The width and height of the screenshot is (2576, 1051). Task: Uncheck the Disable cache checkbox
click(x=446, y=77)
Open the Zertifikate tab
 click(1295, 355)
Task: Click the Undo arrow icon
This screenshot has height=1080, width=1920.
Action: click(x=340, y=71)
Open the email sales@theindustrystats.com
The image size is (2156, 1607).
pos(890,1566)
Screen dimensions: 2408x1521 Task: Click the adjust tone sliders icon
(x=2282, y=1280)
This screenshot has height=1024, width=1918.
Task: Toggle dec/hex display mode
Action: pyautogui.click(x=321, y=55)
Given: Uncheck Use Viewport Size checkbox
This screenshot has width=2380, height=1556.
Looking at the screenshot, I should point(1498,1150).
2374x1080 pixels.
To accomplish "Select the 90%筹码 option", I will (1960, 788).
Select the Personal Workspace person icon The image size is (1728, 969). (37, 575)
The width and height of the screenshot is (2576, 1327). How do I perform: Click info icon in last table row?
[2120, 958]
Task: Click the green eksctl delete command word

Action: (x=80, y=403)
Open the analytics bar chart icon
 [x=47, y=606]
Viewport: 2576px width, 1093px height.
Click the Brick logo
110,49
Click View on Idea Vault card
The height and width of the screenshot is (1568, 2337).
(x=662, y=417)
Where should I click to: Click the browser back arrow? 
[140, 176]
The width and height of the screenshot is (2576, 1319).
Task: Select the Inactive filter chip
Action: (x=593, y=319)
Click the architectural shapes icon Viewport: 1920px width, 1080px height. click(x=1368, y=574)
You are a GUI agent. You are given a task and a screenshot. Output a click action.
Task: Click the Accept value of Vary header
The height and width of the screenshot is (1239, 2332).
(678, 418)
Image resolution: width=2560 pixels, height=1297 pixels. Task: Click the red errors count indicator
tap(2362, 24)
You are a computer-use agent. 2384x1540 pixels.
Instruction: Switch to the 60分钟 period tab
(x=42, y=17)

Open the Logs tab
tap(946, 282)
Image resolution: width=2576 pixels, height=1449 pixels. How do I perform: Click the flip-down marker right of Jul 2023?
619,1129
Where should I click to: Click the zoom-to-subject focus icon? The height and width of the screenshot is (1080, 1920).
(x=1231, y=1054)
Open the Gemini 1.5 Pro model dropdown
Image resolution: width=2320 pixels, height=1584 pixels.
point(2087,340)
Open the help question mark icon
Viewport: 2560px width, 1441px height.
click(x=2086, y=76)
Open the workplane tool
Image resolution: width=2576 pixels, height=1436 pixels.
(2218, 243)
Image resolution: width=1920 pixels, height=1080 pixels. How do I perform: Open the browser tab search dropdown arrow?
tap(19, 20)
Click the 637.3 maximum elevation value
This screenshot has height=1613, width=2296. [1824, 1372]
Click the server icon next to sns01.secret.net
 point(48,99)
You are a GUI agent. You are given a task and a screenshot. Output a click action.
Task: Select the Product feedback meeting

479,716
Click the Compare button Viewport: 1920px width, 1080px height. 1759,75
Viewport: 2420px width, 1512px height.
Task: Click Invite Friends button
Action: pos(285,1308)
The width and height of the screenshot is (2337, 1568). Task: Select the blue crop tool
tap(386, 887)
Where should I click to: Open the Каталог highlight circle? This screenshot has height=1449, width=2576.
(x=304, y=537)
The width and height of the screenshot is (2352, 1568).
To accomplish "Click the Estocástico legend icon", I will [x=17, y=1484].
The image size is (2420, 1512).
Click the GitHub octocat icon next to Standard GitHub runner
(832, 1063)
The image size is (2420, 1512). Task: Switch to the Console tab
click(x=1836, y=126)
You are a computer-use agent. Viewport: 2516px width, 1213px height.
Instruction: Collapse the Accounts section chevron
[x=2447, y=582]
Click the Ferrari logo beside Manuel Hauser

● ● ● ● ● ● ●

Instructions for the task -> Each line of the data is to be transcribed exactly, with nothing left out.

Response area ->
The width and height of the screenshot is (2576, 1051). Task: Uncheck the Disable cache checkbox
click(x=446, y=77)
Open the Zertifikate tab
 click(1295, 355)
Task: Click the Undo arrow icon
This screenshot has height=1080, width=1920.
Action: click(x=340, y=71)
Open the email sales@theindustrystats.com
The image size is (2156, 1607).
pos(890,1566)
Screen dimensions: 2408x1521 Task: Click the adjust tone sliders icon
(x=2282, y=1280)
This screenshot has height=1024, width=1918.
Task: Toggle dec/hex display mode
Action: pyautogui.click(x=321, y=55)
Given: Uncheck Use Viewport Size checkbox
This screenshot has width=2380, height=1556.
Looking at the screenshot, I should point(1498,1150).
2374x1080 pixels.
To accomplish "Select the 90%筹码 option", I will (1960, 788).
Select the Personal Workspace person icon The image size is (1728, 969). (37, 575)
The width and height of the screenshot is (2576, 1327). How do I perform: Click info icon in last table row?
[2120, 958]
Task: Click the green eksctl delete command word

Action: (x=80, y=403)
Open the analytics bar chart icon
 [x=47, y=606]
Viewport: 2576px width, 1093px height.
Click the Brick logo
110,49
Click View on Idea Vault card
The height and width of the screenshot is (1568, 2337).
(x=662, y=417)
Where should I click to: Click the browser back arrow? 
[140, 176]
The width and height of the screenshot is (2576, 1319).
Task: Select the Inactive filter chip
Action: (x=593, y=319)
Click the architectural shapes icon Viewport: 1920px width, 1080px height. click(x=1368, y=574)
You are a GUI agent. You are given a task and a screenshot. Output a click action.
Task: Click the Accept value of Vary header
The height and width of the screenshot is (1239, 2332).
(678, 418)
Image resolution: width=2560 pixels, height=1297 pixels. Task: Click the red errors count indicator
tap(2362, 24)
You are a computer-use agent. 2384x1540 pixels.
Instruction: Switch to the 60分钟 period tab
(x=42, y=17)

Open the Logs tab
tap(946, 282)
Image resolution: width=2576 pixels, height=1449 pixels. How do I perform: Click the flip-down marker right of Jul 2023?
619,1129
Where should I click to: Click the zoom-to-subject focus icon? The height and width of the screenshot is (1080, 1920).
(x=1231, y=1054)
Open the Gemini 1.5 Pro model dropdown
Image resolution: width=2320 pixels, height=1584 pixels.
point(2087,340)
Open the help question mark icon
Viewport: 2560px width, 1441px height.
click(x=2086, y=76)
Open the workplane tool
Image resolution: width=2576 pixels, height=1436 pixels.
(2218, 243)
Image resolution: width=1920 pixels, height=1080 pixels. How do I perform: Open the browser tab search dropdown arrow?
tap(19, 20)
Click the 637.3 maximum elevation value
This screenshot has height=1613, width=2296. [1824, 1372]
Click the server icon next to sns01.secret.net
 point(48,99)
You are a GUI agent. You are given a task and a screenshot. Output a click action.
Task: Select the Product feedback meeting

479,716
Click the Compare button Viewport: 1920px width, 1080px height. 1759,75
Viewport: 2420px width, 1512px height.
Task: Click Invite Friends button
Action: pos(285,1308)
The width and height of the screenshot is (2337, 1568). Task: Select the blue crop tool
tap(386, 887)
Where should I click to: Open the Каталог highlight circle? This screenshot has height=1449, width=2576.
(x=304, y=537)
The width and height of the screenshot is (2352, 1568).
To accomplish "Click the Estocástico legend icon", I will [x=17, y=1484].
The image size is (2420, 1512).
Click the GitHub octocat icon next to Standard GitHub runner
(832, 1063)
The image size is (2420, 1512). Task: Switch to the Console tab
click(x=1836, y=126)
You are a computer-use agent. Viewport: 2516px width, 1213px height.
Instruction: Collapse the Accounts section chevron
[x=2447, y=582]
Click the Ferrari logo beside Manuel Hauser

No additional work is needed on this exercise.